Well, as stated earlier, such tooling was required each time for
latency problem with SyncRep or bandwidth problem with anything else.

> >> Some early feedback about direction in order to bring this into core
> >> would be appreciated. State of stuff:
> >>
>
> Well, it's an extension in contrib. Is that sufficiently "in core"? Do
> you expect this to be used in PROD environments, or more in DEV?

Contrib/* for some reason sounds to me like being already in core and
good enough (core project "PostgreSQL" not core like "src/").
Technically it's just about having stuff ready to be used quickly when
it's needed (banks, fintech, k8) rather than getting into debates IF
it can be installed, IF it is being supported and so on. Having access
to such more advanced debugging/correlation utilities makes a better
impression about its maturity (time to resolution is lower). It's
almost always about PROD-like systems.

> >> 1. Andres is pushing for supporting UNIX domain sockets here, but I'm
> >> not sure if it is really worth the effort (and it would trigger new
> >> naming problem;)) and primarily making the code even more complex.
> >> IMHO the netlinksock_diag API is already convoluted and adding AF_UNIX
> >> would make it even less readable.
>
> No idea. For most real-world production systems the client is probably
> on a different machine, so won't use UNIX sockets. Not always, but how
> often do UNIX sockets have network-like problems for this visibility to
> be helpful?

Yes, same here, never got into problems with domain sockets
performance, but Andres wanted to have that visibility probably to
test local pgbench/basebackups runs, but in such development-like
scenarios `ss -moe` does not show that many interesting performance
metrics there (it's just skmem):

Netid State Recv-Q Send-Q
Local Address:Port Peer Address:Port Process
u_str ESTAB 0 0
/var/run/postgresql/.s.PGSQL.5432 86934 * 112798
skmem:(r0,rb212992,t0,tb212992,f0,w0,o0,bl0,d0) <-> ino:3532 dev:0/27

So my line of thinking would be to not clutter the code more than
necessary to add something that's already easily available (on PG
devs/commiters laptops), but would be rareley used in the field.

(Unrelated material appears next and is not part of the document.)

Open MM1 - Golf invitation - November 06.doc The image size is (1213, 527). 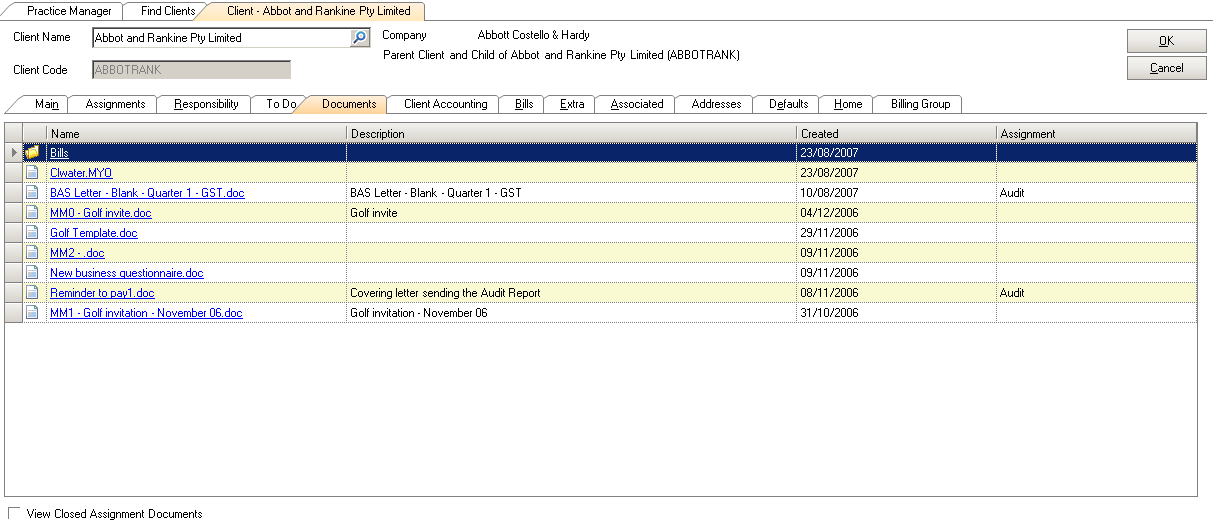pos(146,313)
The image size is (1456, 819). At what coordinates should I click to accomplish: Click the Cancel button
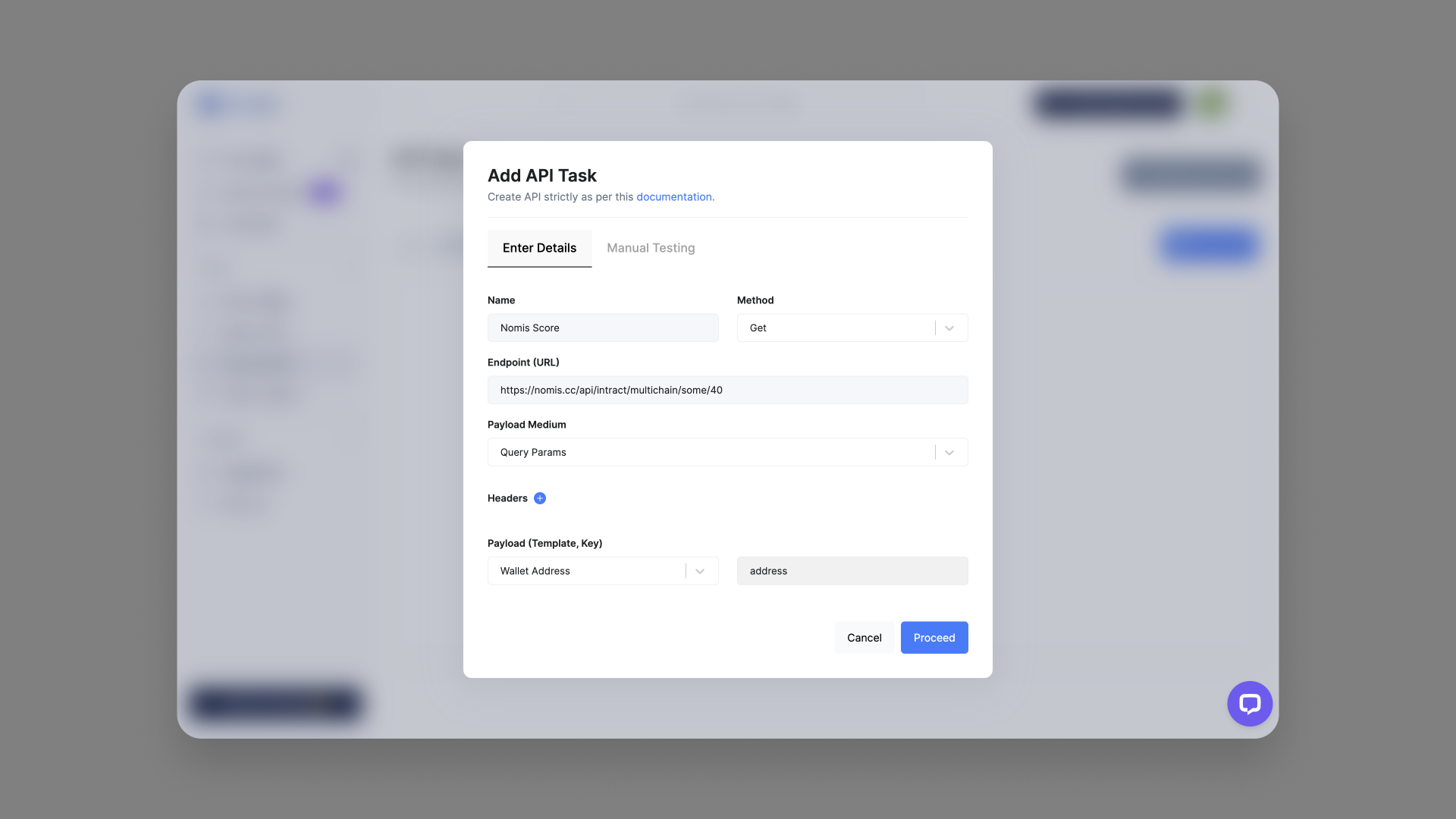[864, 637]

> Also, how much work / extra code would it be to support UNIX sockets?

+150-200 lines more - maybe some generalization of some routines to
handle AF_UNIX and AF_UNIX (and that would potentially pave the road
to also support other sock_diag data, e.g. udp, but I dont want to add
that too)

> >> 3. Biggest TODO left is probably properly formatting the information
> >> based on struct tcpinfo variables (just like ss(1) does, so keeping
> >> the same unit/formatting)
>
> I don't follow? Why do you want to format data the way "ss" does?

Hm, no strong feelings there, I just wanted to have the same
information. I don't mind formatting it any other way. Today in v2
that's OBJ (One Big Jsonb):

postgres=# select pid, tcpinfo->'rtt' as RTT, jsonb_pretty(tcpinfo)
from pg_stat_tcpinfo limit 1;
-[ RECORD 1 ]+---------------------------------------------
pid | 13019
rtt | 23.445
jsonb_pretty | { +
| "ato": 40.000, +
| "rto": 224000, +
| "rtt": 23.445, +
| "lost": 0, +
| "pmtu": 1500, +
| "skmem": { +
| "optmem": 0, +
| "rcvbuf": 1239696, +
| "sndbuf": 87040, +
| "fwd_alloc": 3136, +
| "rmem_alloc": 960, +
| "wmem_alloc": 0, +
| "wmem_queued": 0 +
| }, +
| "state": 8, +
| "timer": "(off,0min0sec,0)", +
[..60 lines more..]

Any better ideas? It's liteally about dumping out struct tcpinfo (and
could be OS-dependent - for far future) - so that's why I've picked up
Json, just to to have this flexibility long term.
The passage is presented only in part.